Work to be completed -
Print the lines in the listing below that fall between the line with "The image size is (460, 246)." and the line with "Expand the Разворачивать", those two lines included, exactly as they stand and with nothing else.

BEGIN Provided records

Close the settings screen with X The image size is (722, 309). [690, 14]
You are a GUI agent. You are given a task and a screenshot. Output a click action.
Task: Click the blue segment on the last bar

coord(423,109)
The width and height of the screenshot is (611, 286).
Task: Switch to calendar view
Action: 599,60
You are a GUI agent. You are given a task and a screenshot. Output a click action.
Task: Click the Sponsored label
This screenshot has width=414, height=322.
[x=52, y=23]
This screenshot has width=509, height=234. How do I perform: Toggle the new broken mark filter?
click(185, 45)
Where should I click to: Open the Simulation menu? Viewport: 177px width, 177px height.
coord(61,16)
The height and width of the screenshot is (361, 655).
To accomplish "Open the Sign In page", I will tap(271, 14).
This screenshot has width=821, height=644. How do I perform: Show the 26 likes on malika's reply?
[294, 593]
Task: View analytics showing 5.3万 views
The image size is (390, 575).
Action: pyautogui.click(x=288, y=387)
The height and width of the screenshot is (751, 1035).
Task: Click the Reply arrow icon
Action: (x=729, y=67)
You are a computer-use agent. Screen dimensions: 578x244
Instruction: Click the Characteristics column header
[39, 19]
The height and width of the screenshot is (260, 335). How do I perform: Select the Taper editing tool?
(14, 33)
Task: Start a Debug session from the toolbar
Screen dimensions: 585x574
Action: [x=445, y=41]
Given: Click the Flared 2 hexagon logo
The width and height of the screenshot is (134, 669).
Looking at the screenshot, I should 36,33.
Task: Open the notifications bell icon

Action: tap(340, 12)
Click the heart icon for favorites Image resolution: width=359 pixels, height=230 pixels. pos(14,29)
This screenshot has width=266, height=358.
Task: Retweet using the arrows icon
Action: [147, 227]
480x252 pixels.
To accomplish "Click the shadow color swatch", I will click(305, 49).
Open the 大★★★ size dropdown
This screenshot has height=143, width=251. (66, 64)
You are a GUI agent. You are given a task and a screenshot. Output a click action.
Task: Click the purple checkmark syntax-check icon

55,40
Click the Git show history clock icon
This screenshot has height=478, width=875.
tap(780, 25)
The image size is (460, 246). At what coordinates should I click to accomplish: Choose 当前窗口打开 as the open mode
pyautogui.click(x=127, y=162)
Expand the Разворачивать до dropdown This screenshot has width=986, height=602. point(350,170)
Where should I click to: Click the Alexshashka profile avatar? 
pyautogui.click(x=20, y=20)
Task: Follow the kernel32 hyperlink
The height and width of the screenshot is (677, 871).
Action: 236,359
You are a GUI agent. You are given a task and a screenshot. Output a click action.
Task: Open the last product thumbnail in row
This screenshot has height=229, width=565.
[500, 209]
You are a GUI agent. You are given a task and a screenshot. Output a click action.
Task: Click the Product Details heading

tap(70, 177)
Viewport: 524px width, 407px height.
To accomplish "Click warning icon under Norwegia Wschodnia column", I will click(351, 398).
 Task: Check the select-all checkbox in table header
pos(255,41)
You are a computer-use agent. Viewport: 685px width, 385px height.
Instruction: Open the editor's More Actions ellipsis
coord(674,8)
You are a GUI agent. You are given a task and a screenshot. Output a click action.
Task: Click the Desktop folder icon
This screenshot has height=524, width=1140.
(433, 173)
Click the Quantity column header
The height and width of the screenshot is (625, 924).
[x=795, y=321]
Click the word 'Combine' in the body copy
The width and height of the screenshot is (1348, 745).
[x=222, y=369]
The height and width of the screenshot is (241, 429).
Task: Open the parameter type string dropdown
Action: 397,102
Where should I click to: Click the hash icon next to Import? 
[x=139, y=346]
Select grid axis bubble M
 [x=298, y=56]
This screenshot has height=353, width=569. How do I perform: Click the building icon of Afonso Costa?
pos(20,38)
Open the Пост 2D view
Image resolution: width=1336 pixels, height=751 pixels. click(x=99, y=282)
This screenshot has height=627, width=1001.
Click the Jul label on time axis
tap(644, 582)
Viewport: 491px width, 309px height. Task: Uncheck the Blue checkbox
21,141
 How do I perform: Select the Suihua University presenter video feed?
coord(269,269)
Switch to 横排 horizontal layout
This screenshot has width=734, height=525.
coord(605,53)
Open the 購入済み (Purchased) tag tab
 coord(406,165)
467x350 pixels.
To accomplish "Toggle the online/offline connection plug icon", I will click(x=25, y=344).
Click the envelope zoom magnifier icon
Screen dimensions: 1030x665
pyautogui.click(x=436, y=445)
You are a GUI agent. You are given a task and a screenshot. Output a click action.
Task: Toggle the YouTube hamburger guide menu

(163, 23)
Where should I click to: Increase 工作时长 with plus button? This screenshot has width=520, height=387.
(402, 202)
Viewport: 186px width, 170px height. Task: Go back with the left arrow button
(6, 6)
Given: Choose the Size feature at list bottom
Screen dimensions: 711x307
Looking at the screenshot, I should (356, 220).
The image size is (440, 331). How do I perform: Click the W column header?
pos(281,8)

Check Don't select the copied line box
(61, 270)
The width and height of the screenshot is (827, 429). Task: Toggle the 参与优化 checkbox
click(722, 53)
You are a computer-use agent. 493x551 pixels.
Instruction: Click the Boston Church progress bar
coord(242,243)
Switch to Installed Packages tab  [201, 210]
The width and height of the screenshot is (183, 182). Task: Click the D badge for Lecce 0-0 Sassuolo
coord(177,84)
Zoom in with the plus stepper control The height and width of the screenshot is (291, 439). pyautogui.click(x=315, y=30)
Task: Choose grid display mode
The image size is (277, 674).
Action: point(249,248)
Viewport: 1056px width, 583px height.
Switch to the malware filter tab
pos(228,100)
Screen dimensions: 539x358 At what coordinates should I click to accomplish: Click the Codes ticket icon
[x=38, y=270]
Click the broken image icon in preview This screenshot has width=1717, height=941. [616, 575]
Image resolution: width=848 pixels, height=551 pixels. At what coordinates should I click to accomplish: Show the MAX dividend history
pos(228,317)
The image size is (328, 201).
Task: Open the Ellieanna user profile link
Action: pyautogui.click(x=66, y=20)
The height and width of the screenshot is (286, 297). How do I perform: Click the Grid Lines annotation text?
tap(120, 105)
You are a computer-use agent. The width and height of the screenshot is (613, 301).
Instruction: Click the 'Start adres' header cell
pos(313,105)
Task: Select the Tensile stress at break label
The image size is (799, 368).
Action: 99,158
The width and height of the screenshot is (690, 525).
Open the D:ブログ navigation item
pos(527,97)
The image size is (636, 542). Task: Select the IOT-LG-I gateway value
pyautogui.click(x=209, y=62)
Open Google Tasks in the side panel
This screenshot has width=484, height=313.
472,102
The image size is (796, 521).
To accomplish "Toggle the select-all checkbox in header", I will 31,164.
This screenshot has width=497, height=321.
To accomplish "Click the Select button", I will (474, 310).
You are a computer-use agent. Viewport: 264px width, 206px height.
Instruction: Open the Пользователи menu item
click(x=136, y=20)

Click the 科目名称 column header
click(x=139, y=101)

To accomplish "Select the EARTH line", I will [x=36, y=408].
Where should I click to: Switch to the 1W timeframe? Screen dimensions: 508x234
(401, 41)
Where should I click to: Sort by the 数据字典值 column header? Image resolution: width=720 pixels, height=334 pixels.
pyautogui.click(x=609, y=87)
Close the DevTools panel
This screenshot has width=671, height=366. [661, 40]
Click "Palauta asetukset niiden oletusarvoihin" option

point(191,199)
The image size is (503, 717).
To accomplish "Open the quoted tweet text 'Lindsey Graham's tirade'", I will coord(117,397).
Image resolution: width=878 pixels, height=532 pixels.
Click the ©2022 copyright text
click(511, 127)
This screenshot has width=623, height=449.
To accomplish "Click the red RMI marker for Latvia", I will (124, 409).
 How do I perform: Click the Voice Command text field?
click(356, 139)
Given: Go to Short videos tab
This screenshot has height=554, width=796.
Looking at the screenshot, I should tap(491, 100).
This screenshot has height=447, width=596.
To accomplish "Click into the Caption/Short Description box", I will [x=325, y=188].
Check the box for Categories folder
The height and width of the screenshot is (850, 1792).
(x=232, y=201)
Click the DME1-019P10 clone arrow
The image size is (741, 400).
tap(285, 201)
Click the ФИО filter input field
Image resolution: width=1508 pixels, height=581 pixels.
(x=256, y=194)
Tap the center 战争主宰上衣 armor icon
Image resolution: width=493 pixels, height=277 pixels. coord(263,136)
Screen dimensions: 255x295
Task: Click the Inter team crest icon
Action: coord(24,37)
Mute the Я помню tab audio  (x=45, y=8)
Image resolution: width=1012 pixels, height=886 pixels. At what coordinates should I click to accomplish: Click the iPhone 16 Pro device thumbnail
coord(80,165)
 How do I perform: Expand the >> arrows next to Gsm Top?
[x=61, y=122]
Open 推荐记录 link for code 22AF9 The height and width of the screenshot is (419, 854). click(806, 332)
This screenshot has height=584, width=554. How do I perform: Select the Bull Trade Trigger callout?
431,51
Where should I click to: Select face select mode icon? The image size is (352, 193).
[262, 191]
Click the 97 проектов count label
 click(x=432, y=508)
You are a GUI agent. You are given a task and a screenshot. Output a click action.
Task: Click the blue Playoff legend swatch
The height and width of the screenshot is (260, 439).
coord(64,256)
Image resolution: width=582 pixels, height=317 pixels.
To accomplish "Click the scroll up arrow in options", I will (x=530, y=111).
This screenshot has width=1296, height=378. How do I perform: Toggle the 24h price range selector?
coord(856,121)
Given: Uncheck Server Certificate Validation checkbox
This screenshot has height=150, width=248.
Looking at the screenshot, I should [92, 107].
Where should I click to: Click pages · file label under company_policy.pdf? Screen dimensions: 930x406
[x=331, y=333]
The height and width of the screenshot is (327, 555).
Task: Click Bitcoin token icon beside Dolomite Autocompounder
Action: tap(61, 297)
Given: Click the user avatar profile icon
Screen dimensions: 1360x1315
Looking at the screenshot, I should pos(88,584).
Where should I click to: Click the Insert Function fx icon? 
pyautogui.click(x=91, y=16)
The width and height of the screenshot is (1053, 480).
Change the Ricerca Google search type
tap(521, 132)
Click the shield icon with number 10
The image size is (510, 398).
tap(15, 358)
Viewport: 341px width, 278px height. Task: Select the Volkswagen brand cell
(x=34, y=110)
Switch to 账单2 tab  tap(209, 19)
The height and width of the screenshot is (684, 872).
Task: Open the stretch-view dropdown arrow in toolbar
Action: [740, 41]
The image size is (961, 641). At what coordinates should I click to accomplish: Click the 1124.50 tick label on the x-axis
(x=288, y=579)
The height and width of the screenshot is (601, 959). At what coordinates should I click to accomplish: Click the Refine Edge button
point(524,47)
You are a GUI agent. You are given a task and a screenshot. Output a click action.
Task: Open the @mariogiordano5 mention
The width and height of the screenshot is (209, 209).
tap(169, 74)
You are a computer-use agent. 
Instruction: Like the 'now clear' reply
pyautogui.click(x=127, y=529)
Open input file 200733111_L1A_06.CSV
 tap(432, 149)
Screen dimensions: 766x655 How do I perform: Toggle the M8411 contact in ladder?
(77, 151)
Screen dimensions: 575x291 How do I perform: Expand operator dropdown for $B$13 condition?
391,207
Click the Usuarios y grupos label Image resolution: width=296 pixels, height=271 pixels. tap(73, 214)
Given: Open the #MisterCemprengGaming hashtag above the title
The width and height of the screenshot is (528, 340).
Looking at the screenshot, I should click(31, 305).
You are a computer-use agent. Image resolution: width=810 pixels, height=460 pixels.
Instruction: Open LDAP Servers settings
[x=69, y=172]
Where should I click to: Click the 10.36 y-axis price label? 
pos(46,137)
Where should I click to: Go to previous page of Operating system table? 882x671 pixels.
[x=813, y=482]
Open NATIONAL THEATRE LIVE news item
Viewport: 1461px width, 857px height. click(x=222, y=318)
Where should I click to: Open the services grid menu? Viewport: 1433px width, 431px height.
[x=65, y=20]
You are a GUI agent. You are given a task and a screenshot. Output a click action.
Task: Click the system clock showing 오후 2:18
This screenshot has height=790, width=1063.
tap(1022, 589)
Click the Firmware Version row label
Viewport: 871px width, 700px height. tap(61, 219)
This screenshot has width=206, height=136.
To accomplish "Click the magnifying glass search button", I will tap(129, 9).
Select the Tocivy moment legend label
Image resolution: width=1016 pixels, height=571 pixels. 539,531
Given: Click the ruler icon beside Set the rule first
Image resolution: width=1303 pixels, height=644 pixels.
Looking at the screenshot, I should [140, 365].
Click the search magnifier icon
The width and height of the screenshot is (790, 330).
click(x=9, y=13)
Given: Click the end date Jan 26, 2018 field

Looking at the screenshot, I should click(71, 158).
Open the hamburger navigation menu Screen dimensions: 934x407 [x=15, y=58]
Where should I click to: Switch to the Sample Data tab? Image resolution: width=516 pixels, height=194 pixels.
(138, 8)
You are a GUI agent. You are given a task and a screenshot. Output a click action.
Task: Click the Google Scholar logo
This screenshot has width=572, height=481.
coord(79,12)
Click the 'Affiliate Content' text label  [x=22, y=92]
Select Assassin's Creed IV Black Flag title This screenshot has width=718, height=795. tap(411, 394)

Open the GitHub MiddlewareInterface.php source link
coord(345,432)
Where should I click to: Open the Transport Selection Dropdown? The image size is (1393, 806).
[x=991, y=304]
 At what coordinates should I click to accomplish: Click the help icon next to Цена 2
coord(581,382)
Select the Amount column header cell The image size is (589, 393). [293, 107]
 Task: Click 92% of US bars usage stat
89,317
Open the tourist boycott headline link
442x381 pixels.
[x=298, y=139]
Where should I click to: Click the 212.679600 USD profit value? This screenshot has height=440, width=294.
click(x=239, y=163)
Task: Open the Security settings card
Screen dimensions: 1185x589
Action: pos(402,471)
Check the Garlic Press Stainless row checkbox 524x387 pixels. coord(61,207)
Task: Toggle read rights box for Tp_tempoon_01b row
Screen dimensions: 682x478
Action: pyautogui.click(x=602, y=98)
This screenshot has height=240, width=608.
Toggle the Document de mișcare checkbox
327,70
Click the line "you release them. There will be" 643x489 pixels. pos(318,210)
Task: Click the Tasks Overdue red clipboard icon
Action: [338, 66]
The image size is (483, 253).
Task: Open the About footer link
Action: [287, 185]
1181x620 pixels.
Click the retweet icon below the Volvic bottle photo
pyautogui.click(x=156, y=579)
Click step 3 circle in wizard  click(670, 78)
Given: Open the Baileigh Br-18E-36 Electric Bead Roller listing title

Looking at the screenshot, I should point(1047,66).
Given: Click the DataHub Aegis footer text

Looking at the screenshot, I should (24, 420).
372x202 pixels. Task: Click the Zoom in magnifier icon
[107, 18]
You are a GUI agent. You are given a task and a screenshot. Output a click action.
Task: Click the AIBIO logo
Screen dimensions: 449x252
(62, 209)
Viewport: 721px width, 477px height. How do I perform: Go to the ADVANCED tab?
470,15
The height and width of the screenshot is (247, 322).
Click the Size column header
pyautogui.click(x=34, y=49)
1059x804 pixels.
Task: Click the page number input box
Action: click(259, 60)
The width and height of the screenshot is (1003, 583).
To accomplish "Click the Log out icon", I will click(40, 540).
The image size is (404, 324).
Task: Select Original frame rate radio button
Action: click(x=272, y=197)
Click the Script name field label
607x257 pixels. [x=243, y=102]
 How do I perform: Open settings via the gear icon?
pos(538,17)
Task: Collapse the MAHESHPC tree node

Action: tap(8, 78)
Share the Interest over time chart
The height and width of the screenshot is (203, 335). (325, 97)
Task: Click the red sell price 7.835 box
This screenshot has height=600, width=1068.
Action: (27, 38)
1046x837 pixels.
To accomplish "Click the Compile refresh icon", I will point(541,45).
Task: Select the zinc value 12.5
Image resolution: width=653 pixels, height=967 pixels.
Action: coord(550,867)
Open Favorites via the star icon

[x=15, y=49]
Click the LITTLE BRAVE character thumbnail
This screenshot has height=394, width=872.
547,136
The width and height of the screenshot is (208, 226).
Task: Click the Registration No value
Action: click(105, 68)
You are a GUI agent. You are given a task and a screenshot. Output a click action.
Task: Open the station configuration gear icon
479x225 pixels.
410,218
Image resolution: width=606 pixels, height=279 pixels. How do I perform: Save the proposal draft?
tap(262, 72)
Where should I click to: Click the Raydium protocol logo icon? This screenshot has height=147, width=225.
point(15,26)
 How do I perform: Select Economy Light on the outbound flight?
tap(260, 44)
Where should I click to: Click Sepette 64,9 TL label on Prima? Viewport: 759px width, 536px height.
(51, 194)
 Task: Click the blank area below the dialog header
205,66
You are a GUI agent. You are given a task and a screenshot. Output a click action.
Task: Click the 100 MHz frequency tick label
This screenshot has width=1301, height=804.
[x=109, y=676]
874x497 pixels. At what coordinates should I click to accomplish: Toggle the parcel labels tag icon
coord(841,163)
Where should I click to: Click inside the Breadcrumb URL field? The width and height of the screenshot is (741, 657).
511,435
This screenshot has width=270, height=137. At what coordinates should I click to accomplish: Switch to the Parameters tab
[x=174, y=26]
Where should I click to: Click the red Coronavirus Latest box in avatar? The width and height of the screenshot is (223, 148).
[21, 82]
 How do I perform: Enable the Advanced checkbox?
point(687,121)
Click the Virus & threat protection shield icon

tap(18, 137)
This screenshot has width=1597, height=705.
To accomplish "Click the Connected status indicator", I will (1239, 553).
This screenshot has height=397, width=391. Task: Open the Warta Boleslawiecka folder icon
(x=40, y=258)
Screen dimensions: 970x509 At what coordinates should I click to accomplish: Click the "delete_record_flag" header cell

END Provided records

Answer to this task -
The image size is (460, 246). At what coordinates should I click to accomplish: Choose 当前窗口打开 as the open mode
pyautogui.click(x=127, y=162)
Expand the Разворачивать до dropdown This screenshot has width=986, height=602. point(350,170)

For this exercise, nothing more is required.